SEGMENTO DE TEXTO:
Devo confessar que me sinto exposta, vulnerável, vítima de um crime de ódio e de uma violação, sobretudo pelo questionamento do meu género… quase como se do nada alguém se aproximasse a mim e me puxasse as calças e a minha roupa interior para expor o meu órgão genital, discutindo e argumentando sobre o mesmo em público.

Algumas destas cartas estão escritas com uma dose de humor e uma pitada de sarcasmo, enquanto outras estão escritas de forma mais literal, séria e reflectida. O objectivo não é destacar a lista ou a sua organização, mas sim o reforço da ideia de que somos pessoas, com sentimentos e emoções, e que é criminoso exporem-nos da forma como nos tem exposto. 

 

  • À minha esposa:

Amor, estou na lista de terroristas… eu sei que tu não estavas à espera de receber esta notícia, muito menos desta forma, mas é verdade: eu estou numa lista de terroristas. Podes perguntar-me como ou porquê, mas eu não te sei responder. Vou tentar explicar-te da melhor maneira que sei, começando por esmiuçar cada um dos argumentos:

Os argumentos que dão foram as outras pessoas não saberem se sou homem ou mulher. Algo que eu bem sei, assim como tu. Como é que eu me ousei algum dia a questionar-me? Como vieste tu ajudar-me neste processo de autodescobrimento?

Depois, o argumento do meu lado feminista, o que é completamente inadmissível acreditar em valores e direitos iguais. Isso é sequer uma questão discutível? Não sei como pedir-te desculpa por este meu erro crasso, devia para tais pessoas submeter-me a um machismo sistémico e constante.

TAREFAS ESCRITAS:
[A] Reproduza, por favor, tudo o que vai desde "Algumas destas cartas" até "nos tem exposto." no segmento de texto.
[B] Indique todas as frases interrogativas da carta "À minha esposa" incluída no segmento de texto.

[Um bloco de dados]
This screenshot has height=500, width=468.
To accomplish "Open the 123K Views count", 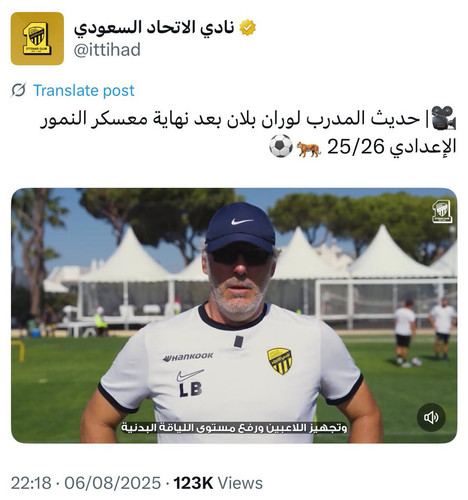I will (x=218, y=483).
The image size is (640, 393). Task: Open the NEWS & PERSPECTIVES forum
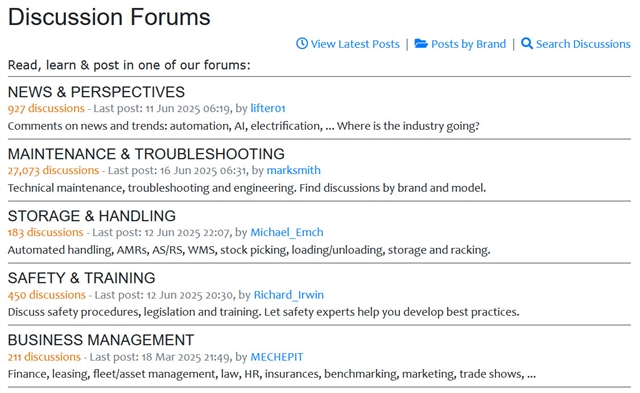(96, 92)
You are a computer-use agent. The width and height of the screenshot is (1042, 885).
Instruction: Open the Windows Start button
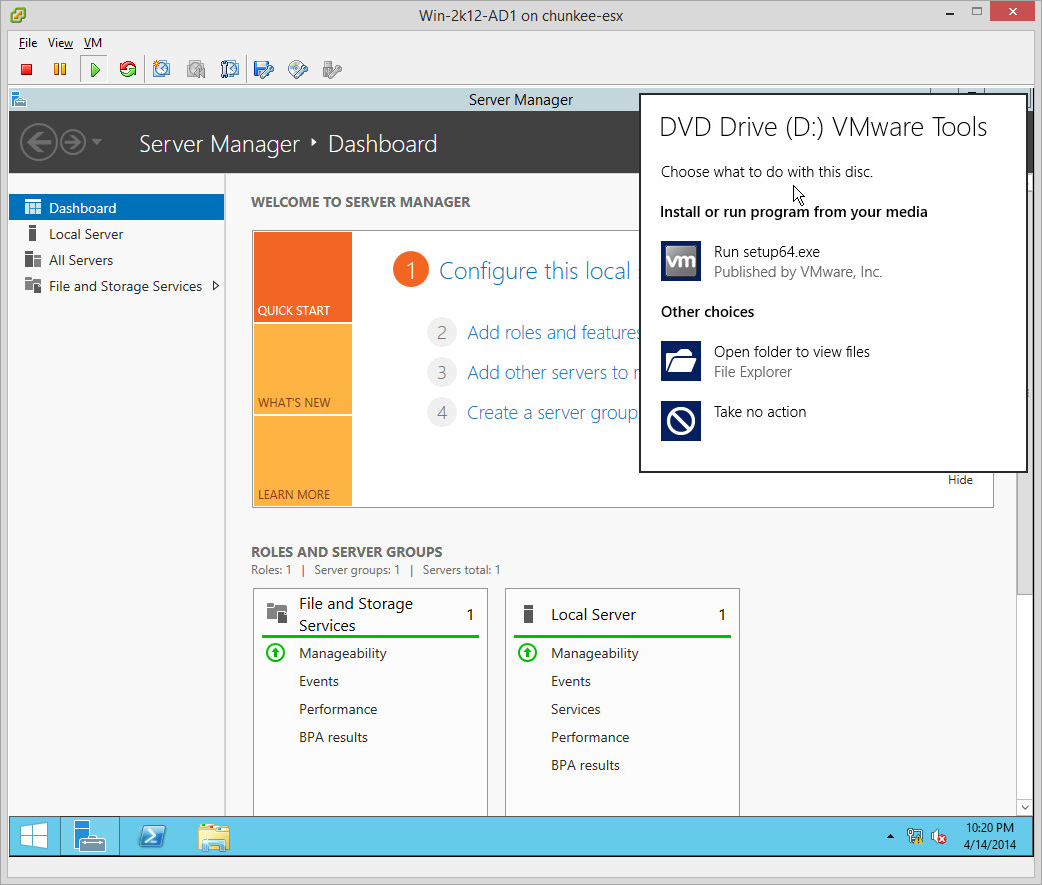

RESPOSTAS COMPLETAS:
[A]
Algumas destas cartas estão escritas com uma dose de humor e uma pitada de sarcasmo, enquanto outras estão escritas de forma mais literal, séria e reflectida. O objectivo não é destacar a lista ou a sua organização, mas sim o reforço da ideia de que somos pessoas, com sentimentos e emoções, e que é criminoso exporem-nos da forma como nos tem exposto.

[B]
- Como é que eu me ousei algum dia a questionar-me?
- Como vieste tu ajudar-me neste processo de autodescobrimento?
- Isso é sequer uma questão discutível?